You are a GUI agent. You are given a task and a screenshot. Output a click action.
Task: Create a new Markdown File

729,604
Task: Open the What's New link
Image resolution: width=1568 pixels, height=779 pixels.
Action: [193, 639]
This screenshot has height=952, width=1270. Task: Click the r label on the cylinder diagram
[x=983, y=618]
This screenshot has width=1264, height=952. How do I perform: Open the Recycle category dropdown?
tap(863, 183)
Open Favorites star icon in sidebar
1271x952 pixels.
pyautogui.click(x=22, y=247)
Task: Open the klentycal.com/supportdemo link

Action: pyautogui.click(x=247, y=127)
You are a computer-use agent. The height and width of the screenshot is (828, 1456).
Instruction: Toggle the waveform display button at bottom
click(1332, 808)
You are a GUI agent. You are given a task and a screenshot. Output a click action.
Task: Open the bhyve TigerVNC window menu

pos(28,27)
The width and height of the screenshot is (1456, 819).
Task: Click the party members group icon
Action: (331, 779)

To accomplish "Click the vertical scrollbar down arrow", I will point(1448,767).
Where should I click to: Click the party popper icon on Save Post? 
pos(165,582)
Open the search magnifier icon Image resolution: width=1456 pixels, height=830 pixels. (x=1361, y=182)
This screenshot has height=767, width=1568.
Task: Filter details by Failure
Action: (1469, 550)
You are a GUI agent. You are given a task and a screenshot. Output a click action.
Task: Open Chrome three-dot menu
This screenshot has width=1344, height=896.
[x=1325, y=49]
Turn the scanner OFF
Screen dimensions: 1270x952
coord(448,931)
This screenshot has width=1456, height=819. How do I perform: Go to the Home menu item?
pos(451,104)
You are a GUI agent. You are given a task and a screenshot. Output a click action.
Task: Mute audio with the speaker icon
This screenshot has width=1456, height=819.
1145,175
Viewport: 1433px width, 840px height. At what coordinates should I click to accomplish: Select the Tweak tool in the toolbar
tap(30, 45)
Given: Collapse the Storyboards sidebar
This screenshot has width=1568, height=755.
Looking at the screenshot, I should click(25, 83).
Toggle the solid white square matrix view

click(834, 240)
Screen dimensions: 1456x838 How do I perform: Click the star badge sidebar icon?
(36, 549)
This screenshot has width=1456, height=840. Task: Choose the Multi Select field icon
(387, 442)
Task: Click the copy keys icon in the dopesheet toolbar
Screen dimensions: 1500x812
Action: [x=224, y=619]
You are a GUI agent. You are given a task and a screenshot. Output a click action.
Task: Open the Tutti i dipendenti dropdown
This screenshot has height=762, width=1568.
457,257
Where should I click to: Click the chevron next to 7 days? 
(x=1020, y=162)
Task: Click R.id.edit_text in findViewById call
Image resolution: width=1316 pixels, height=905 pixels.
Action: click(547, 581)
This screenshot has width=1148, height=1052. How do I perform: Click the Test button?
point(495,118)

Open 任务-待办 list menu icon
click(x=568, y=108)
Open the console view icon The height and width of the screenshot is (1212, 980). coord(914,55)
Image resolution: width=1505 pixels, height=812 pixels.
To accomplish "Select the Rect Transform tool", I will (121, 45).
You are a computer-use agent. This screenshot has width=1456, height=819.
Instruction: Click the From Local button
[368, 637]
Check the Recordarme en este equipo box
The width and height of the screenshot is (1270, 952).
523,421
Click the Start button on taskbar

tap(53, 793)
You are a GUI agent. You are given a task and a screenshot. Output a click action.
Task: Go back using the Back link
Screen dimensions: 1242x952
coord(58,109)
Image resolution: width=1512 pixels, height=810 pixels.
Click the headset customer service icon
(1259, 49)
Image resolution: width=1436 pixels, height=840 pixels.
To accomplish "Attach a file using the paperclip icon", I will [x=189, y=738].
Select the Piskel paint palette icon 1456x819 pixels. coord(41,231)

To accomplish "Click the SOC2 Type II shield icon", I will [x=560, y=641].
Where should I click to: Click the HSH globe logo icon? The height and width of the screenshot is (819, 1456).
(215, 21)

**What is being asked:** Each line in the data that holds the word "using" must be copied.

**Written solution:**
Task: Go back using the Back link
To accomplish "Attach a file using the paperclip icon", I will [x=189, y=738].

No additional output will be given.